I've been working on a project that requires me to create a simple search from using PHP and PostgreSQL, importing the data form XML files. The tricky part is that the XML files must contain Latin, Cyrillic, Korean and Japanese characters. I figured that if I just use UTF-8 encoding for both the XML/HTML pages and the database, everything should work just fine, and even though the non-latin characters appear all screwed up when I view them directly from the database, they actually look just fine when I get them to display on the page.
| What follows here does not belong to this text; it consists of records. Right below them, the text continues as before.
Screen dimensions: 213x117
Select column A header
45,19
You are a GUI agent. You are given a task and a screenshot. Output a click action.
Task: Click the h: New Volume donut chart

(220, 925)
The problem comes with the searching. When I search for an English title, or anyting using latin, it works just fine, but when I enter a Cyrillic/Japanese/Korean search string, I get no results whatsoever. Any idea why that is happening and how I can fix it?
Edit: It appears this isn't over yet! Things got even weirder now. Now it works with Japanese/Korean as well, but what's weird is that it works for Cyrillic only if I copy the word directly from the XML file, but if I input it from the keyboard I get no results. This doesn't make any sense to me, and I'm even more confused now :right:
Any idea how to solve that?
P.S Here's the title copied from the XML: El5;k6;l0;k4;al3; hol4;m8;m0; l5;a j1;aol9;a
Here's the same title typed using the keyboard: h5;l5;k6;l0;k4;k2;l3; hl6;l4;m8;m0; l5;k2; j1;k2;l6;l9;k2;
I get the same result when echoing them: copied one - El5;k6;l0;k4;al3; hol4;m8;m0; l5;a j1;aol9;a, typed one - h5;l5;k6;l0;k4;k2;l3; hl6;l4;m8;m0; l5;k2; j1;k2;l6;l9;k2;.
I tried comparing them online using http://www.textdiff.com/, and the result is that they are 100% different... I'm not really sure why that is and even if they are using a different encoding or something(like windows-1251 and UTF-8), I convert both of them to UTF-8 before searching so there shouldn't be a problem with that.
I'm really at a loss here.
SOLVED: In the end it was just bad luck I guess. When trying Cyrillic I was always searching for the first entry and didn't try the others because I figured they wouldn't work as well - turned out they did and the first one was the only one that wasn't working. Thinking back I figured I typed all of the others by hand, but for this one I was lazy so I just copied the title from another site, which was obviously using a different encoding. I was converting it to UTF-8 anyway, but I guess it didn't work properly. Doesn't matter now - I just updated the XML entry and typed it myself, and everything is OK now.